Data entries:
- - -
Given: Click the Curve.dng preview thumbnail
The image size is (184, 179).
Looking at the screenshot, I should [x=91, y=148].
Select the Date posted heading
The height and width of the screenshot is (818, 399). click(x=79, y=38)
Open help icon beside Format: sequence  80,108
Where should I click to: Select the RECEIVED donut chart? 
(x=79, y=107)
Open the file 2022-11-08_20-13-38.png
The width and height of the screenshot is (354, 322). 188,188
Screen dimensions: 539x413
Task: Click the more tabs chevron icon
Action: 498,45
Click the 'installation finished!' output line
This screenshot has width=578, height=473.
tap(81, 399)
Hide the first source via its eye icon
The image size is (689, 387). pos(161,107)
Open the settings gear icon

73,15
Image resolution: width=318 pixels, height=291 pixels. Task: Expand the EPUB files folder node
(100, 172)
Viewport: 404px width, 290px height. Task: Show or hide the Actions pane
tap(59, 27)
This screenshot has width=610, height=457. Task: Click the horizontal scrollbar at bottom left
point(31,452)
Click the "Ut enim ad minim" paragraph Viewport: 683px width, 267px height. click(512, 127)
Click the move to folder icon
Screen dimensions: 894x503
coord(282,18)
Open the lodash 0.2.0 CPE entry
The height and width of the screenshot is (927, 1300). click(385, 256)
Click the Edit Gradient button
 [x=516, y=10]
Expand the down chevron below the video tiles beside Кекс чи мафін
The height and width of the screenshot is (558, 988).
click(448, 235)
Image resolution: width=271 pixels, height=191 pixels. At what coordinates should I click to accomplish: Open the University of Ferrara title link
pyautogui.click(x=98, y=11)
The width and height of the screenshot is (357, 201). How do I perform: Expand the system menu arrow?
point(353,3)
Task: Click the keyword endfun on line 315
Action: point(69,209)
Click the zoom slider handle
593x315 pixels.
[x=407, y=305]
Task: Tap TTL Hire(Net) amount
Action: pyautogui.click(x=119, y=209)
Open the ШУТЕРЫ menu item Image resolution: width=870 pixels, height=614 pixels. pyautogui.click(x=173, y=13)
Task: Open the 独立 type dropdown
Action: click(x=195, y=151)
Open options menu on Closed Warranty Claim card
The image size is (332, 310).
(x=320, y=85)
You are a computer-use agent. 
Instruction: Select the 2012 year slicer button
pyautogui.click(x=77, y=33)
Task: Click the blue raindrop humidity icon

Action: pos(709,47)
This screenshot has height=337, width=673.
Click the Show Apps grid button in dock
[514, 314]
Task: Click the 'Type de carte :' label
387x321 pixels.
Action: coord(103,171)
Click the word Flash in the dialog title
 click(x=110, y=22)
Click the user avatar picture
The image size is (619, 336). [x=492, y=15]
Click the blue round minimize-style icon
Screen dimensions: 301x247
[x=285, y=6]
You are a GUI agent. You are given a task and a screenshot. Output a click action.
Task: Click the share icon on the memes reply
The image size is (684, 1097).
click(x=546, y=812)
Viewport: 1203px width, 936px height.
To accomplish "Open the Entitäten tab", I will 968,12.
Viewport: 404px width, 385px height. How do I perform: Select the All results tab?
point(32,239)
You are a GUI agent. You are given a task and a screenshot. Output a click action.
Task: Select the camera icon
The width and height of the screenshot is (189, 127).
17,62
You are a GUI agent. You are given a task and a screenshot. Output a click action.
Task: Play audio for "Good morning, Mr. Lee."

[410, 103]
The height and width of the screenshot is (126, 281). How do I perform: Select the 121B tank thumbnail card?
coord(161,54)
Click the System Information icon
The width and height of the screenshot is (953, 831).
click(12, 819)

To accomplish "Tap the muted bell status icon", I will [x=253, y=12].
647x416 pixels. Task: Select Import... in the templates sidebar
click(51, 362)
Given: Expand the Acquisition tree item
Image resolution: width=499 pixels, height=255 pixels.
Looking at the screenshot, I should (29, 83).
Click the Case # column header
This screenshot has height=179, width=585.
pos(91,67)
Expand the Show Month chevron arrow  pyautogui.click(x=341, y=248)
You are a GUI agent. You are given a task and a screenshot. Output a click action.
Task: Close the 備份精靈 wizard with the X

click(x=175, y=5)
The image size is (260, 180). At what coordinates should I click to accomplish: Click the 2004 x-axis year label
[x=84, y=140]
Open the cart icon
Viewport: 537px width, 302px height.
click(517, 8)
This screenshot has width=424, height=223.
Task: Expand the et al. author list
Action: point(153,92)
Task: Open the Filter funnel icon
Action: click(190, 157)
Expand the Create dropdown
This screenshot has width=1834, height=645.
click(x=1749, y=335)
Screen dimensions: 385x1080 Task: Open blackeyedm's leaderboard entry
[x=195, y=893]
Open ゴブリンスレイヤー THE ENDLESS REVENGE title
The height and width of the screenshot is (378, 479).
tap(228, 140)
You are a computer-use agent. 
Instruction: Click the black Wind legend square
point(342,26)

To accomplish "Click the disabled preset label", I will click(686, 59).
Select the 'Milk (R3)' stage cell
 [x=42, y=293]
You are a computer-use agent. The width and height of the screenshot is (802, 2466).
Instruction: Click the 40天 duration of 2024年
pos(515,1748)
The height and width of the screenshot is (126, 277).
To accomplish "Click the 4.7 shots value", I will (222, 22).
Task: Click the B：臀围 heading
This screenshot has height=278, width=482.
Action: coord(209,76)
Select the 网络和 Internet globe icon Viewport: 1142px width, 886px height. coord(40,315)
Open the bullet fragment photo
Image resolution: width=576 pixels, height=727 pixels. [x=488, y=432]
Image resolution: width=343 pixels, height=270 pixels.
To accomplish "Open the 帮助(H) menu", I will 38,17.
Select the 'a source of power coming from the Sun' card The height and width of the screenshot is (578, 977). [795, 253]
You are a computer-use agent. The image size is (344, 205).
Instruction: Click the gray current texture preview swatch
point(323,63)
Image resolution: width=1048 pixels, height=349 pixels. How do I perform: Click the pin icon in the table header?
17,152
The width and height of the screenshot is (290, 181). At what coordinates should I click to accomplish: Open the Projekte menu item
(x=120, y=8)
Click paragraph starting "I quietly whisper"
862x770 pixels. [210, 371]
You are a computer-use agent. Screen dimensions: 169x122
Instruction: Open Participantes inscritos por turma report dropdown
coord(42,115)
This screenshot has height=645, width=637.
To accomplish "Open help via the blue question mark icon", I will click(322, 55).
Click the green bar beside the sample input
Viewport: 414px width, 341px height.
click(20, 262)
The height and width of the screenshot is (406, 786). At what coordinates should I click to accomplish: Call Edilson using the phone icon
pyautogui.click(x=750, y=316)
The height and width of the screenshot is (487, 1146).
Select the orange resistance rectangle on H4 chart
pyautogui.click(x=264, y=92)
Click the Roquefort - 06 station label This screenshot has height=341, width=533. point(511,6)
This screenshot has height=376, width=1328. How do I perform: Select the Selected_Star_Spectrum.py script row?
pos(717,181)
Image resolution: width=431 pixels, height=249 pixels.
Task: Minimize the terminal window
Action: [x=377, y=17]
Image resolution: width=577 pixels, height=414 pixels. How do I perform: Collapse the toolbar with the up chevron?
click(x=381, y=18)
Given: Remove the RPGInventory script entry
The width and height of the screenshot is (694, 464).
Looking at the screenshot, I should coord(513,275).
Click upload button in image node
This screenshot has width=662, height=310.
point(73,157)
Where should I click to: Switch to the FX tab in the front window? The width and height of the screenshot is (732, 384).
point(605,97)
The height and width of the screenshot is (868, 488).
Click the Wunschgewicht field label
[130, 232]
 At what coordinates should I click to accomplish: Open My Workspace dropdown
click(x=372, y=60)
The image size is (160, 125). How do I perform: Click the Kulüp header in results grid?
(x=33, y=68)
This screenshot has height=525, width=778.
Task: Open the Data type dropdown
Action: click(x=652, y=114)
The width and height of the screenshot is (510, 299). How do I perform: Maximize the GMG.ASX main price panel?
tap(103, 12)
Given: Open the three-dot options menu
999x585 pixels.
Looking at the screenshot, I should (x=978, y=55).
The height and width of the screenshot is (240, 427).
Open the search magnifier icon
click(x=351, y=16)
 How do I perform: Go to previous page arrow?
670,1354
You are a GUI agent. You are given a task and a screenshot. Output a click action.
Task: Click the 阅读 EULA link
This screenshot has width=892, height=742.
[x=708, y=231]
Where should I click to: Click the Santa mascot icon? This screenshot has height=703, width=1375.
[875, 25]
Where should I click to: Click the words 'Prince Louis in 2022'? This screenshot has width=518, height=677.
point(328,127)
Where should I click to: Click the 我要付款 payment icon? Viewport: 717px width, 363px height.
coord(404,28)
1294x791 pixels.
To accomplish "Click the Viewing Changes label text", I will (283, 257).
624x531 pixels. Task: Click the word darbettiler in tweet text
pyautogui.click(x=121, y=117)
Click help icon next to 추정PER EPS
- - -
Write out only the lines that run from the line containing "Image resolution: width=343" through the line containing "The height and width of the screenshot is (487, 1146).", both included, exactly as they appear above.

Image resolution: width=343 pixels, height=270 pixels.
To accomplish "Open the 帮助(H) menu", I will 38,17.
Select the 'a source of power coming from the Sun' card The height and width of the screenshot is (578, 977). [795, 253]
You are a computer-use agent. The image size is (344, 205).
Instruction: Click the gray current texture preview swatch
point(323,63)
Image resolution: width=1048 pixels, height=349 pixels. How do I perform: Click the pin icon in the table header?
17,152
The width and height of the screenshot is (290, 181). At what coordinates should I click to accomplish: Open the Projekte menu item
(x=120, y=8)
Click paragraph starting "I quietly whisper"
862x770 pixels. [210, 371]
You are a computer-use agent. Screen dimensions: 169x122
Instruction: Open Participantes inscritos por turma report dropdown
coord(42,115)
This screenshot has height=645, width=637.
To accomplish "Open help via the blue question mark icon", I will click(322, 55).
Click the green bar beside the sample input
Viewport: 414px width, 341px height.
click(20, 262)
The height and width of the screenshot is (406, 786). At what coordinates should I click to accomplish: Call Edilson using the phone icon
pyautogui.click(x=750, y=316)
The height and width of the screenshot is (487, 1146).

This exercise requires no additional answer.